JS: So, that’s a poem I wrote in 2008, when I was 25 years old. Do you know that feeling where the more you write, the further you get from saying whatever it is you’re trying to say? I was having that experience, and so I was like, okay, if I’m going to be in denial, let me at least be deliberate about it. So, I started cataloging what I was afraid to say out loud, but denying all of it.
I feel like the week I wrote that poem I had talked with a poet who I really admired about a poet they really admired. But when I read that poet’s work, I was like, ???????. But instead of saying so, I kind of did this affected, Oh yeah, they’re a genius type back and forth. And then I got home and was like, so that’s what we’re doing now? And it’s not like my only other option was to talk shit. I could’ve said, as I have many times since then, that I just hadn’t found my entry point into that poet’s work, and then had, you know, a genuine conversation. I just felt superficial and a little grimy, and those are the kind of details that make their way into my poems, I think, so that I’ll then have to reckon with them. Posturing is one of my least favorite things to do, and a kind of pure tell around insecurity, so I had to face that.
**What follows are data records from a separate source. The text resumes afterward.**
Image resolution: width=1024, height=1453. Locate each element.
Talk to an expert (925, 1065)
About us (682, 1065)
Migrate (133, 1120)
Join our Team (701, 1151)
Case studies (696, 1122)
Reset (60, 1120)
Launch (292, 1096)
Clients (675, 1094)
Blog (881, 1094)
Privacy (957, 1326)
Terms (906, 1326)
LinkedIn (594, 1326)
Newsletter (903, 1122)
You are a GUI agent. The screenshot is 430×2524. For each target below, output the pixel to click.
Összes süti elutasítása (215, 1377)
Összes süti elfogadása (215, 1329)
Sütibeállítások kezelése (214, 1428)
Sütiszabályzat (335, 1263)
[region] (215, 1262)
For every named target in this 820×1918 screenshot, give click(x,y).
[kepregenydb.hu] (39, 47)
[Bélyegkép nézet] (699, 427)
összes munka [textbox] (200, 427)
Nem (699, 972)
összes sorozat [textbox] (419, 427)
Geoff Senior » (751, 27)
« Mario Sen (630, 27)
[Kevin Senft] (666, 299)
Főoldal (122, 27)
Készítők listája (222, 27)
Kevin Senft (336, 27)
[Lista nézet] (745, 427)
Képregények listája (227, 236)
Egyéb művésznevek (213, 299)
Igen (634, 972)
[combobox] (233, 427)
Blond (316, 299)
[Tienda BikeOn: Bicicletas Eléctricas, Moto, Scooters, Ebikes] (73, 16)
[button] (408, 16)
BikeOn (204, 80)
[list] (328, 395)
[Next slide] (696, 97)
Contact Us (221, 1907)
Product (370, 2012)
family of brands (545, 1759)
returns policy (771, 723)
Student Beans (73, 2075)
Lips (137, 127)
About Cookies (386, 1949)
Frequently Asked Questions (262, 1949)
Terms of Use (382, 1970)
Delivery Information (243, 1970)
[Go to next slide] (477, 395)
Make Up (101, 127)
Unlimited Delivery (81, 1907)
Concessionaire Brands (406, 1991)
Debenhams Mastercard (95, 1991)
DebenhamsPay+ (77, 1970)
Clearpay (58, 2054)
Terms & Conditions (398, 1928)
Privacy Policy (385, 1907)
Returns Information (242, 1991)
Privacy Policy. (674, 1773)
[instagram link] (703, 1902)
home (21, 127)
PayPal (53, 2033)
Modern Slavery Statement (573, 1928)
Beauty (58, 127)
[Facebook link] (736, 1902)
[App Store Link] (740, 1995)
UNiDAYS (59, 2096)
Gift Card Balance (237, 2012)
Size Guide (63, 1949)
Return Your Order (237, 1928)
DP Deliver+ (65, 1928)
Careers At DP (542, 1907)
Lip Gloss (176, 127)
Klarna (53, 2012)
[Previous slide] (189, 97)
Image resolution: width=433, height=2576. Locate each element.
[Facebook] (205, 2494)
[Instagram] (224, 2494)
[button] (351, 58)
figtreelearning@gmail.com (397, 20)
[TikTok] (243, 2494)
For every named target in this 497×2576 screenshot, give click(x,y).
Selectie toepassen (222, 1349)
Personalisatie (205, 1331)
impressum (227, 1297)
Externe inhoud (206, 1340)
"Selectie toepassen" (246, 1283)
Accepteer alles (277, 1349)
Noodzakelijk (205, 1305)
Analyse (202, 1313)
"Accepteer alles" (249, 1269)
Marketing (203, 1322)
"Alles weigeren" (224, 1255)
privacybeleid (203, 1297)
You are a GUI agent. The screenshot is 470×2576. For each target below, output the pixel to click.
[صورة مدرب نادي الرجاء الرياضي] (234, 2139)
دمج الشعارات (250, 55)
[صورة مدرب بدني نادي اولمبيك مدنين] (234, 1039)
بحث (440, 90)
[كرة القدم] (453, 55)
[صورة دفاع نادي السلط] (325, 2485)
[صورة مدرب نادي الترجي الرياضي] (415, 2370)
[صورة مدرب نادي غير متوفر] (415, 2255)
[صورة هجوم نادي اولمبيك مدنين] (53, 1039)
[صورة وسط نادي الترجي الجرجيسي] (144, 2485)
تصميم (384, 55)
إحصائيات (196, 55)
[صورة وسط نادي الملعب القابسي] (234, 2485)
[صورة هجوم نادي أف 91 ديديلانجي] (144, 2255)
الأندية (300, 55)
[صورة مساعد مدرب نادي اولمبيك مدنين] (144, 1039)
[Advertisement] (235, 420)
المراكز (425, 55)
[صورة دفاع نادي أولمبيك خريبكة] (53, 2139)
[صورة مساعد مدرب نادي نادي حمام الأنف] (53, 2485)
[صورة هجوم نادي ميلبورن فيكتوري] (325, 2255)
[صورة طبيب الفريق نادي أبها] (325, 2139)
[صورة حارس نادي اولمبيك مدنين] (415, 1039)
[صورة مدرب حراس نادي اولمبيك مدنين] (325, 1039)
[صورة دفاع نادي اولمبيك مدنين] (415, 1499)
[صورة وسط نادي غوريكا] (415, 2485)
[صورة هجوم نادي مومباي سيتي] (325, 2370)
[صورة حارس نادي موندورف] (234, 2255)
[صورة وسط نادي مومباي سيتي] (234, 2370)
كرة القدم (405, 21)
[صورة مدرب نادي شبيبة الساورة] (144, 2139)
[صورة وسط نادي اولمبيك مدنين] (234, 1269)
SA: When you go through your old writings or one of your first pieces, which feelings flood you? Do you have the urge to edit them? How has your writing changed over the years and what do you think facilitated that?
JS: My first pieces, I’m afraid, are beyond editing. But I’m also incredibly grateful for them, for there would be no poems that I’m proud of without them. I have an inordinate amount of affection for the 21-year-old in Athens, OH, whose paper was shaking on stage as he read his first poem aloud in a coffee shop. Honestly, when I’m reading a new poem that risks something aloud for the first time, I have a lot more in common with him than I do with the person answering these questions. The changes in my writing always feel as though they’re about 6-12 months in front of the changes in my life.
And so, other than reading and participating in community with people who inspire me to be brave—which is a huge part of how my writing has grown and developed—I think change is something you allow more than something you pursue. I’ve tried to allow myself to follow whatever form my writing takes, to be patient, to contextualize frustration and self-loathing, and to wait for the writing to show me what it came to say. And then to be ruthless in the pursuit of discovery.